TASK PROMPT: Copy every one of the entries below word for word, leaving every line unchanged.

***

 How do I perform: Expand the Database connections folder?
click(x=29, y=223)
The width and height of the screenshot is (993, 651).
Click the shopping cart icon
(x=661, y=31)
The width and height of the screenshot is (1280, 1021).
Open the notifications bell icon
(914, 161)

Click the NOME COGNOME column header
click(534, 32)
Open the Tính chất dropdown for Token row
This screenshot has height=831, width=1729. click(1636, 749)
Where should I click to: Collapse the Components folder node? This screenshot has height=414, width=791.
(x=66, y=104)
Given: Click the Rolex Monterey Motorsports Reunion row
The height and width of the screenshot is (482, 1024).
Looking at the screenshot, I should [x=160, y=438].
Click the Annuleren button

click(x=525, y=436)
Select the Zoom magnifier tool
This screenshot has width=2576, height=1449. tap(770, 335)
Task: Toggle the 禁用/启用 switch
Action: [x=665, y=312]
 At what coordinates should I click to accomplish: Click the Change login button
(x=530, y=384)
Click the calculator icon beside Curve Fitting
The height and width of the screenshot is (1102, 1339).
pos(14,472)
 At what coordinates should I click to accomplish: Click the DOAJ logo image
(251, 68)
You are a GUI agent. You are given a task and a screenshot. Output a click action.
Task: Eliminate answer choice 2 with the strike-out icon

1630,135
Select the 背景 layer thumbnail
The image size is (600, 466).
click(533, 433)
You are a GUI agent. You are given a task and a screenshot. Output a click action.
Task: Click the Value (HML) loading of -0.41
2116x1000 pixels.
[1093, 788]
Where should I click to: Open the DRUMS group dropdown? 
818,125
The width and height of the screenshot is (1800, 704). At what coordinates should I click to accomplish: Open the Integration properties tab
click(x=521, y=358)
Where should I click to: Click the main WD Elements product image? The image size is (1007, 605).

***

TASK SOLUTION:
 How do I perform: Expand the Database connections folder?
click(x=29, y=223)
The width and height of the screenshot is (993, 651).
Click the shopping cart icon
(x=661, y=31)
The width and height of the screenshot is (1280, 1021).
Open the notifications bell icon
(914, 161)

Click the NOME COGNOME column header
click(534, 32)
Open the Tính chất dropdown for Token row
This screenshot has height=831, width=1729. click(1636, 749)
Where should I click to: Collapse the Components folder node? This screenshot has height=414, width=791.
(x=66, y=104)
Given: Click the Rolex Monterey Motorsports Reunion row
The height and width of the screenshot is (482, 1024).
Looking at the screenshot, I should [x=160, y=438].
Click the Annuleren button

click(x=525, y=436)
Select the Zoom magnifier tool
This screenshot has width=2576, height=1449. tap(770, 335)
Task: Toggle the 禁用/启用 switch
Action: [x=665, y=312]
 At what coordinates should I click to accomplish: Click the Change login button
(x=530, y=384)
Click the calculator icon beside Curve Fitting
The height and width of the screenshot is (1102, 1339).
pos(14,472)
 At what coordinates should I click to accomplish: Click the DOAJ logo image
(251, 68)
You are a GUI agent. You are given a task and a screenshot. Output a click action.
Task: Eliminate answer choice 2 with the strike-out icon

1630,135
Select the 背景 layer thumbnail
The image size is (600, 466).
click(533, 433)
You are a GUI agent. You are given a task and a screenshot. Output a click action.
Task: Click the Value (HML) loading of -0.41
2116x1000 pixels.
[1093, 788]
Where should I click to: Open the DRUMS group dropdown? 
818,125
The width and height of the screenshot is (1800, 704). At what coordinates should I click to accomplish: Open the Integration properties tab
click(x=521, y=358)
Where should I click to: Click the main WD Elements product image? The image size is (1007, 605).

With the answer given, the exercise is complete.